Management 2.0 Is the Right Thing Done Wrong

I’ve been complaining about management 1.0, a style of management that we still see all around us. It assumes that an organization can be managed like a machine, and that its people are interchangeable parts.

But what exactly is management 2.0?

In a management 2.0 organization the managers recognize that “people are their most valuable assets” and all managers have to become “servant leaders” while steering the organization from “good to great”.

They have some good ideas, but they’re using the wrong approach.


The idea behind one-on-ones is not bad. I’m actually in favor of it. It acknowledges that people are the most important parts of the system, and management must find ways in which they can help people find their true calling and achieve great results together.

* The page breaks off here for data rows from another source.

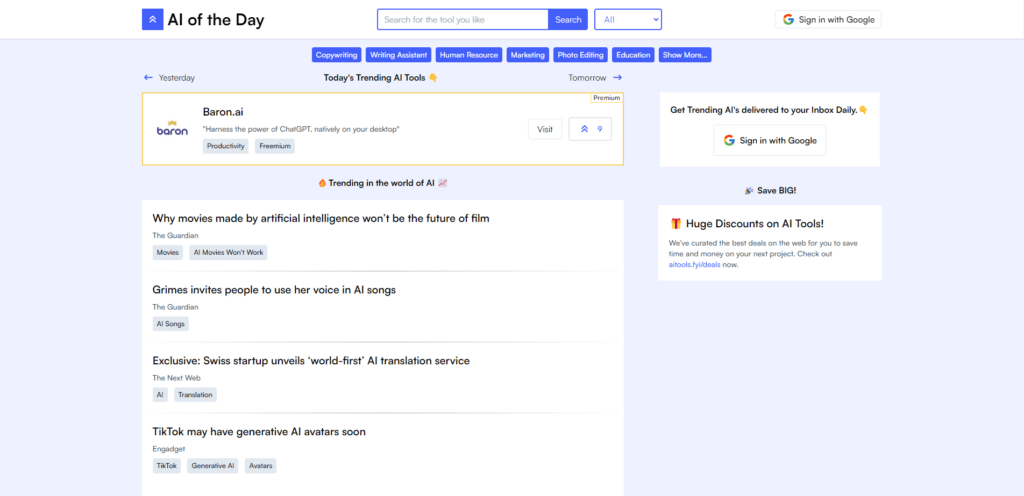
Task: Choose the Photo Editing category
Action: tap(581, 55)
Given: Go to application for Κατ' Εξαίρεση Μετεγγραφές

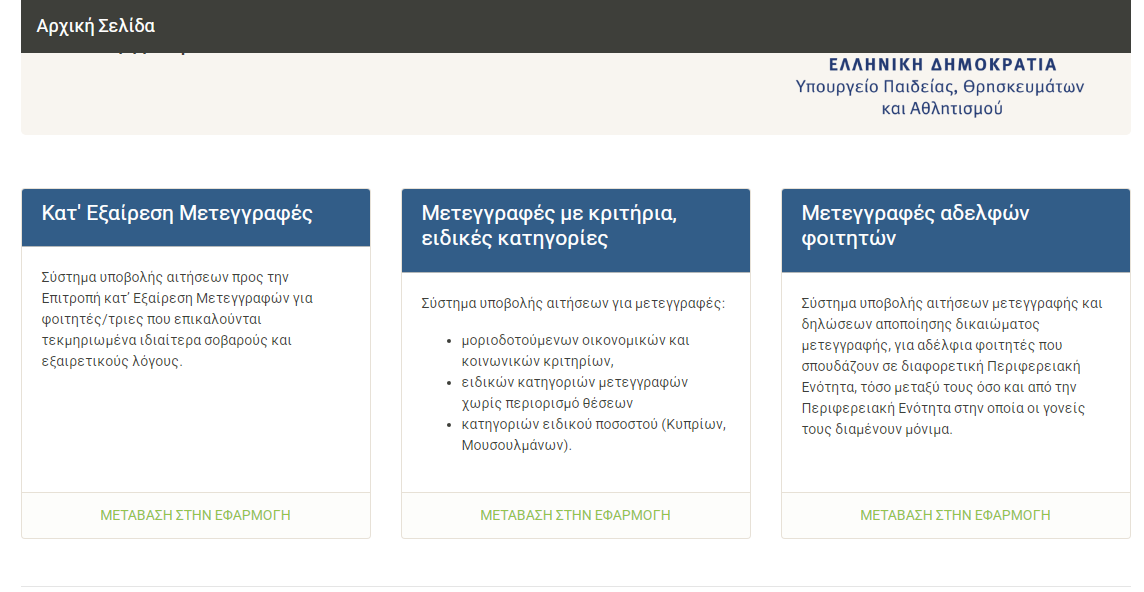Looking at the screenshot, I should tap(195, 515).
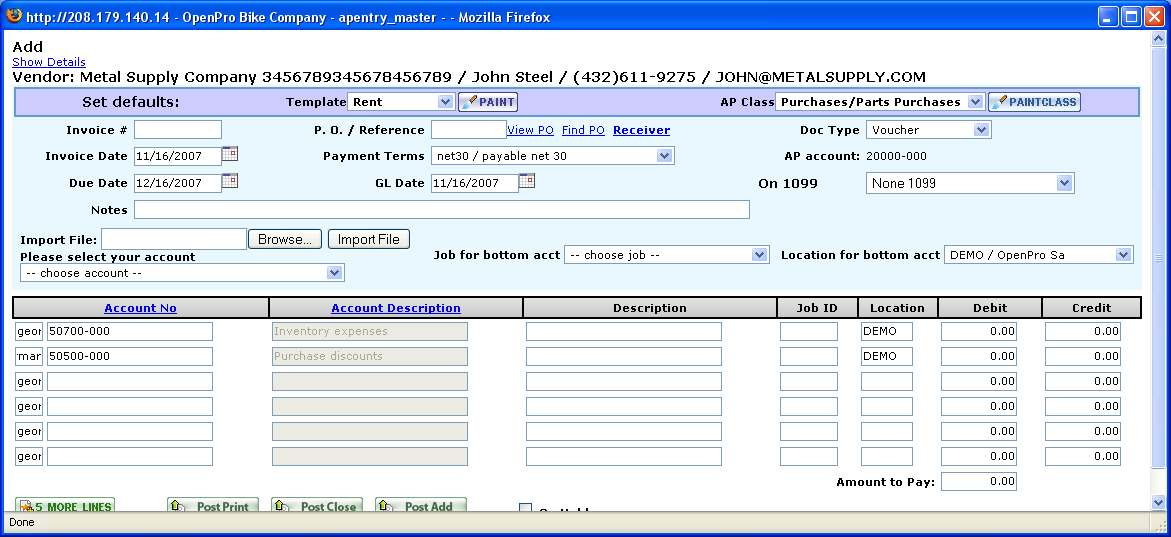Add 5 More Lines to the grid
This screenshot has width=1171, height=537.
65,506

Unfortunately… many managers don’t realize they should manage the system, not the people. They use one-on-ones for individual goal-setting, and they follow-up later asking for status updates. They don’t understand that, in a complex system, this micro-management should be delegated to team.

360 Degree Evaluations

The idea behind 360 degree performance feedback is also quite good. The issue is that managers are not independent observers. They cannot objectively assess the performance of individual people, and therefore they should retrieve input from various sources.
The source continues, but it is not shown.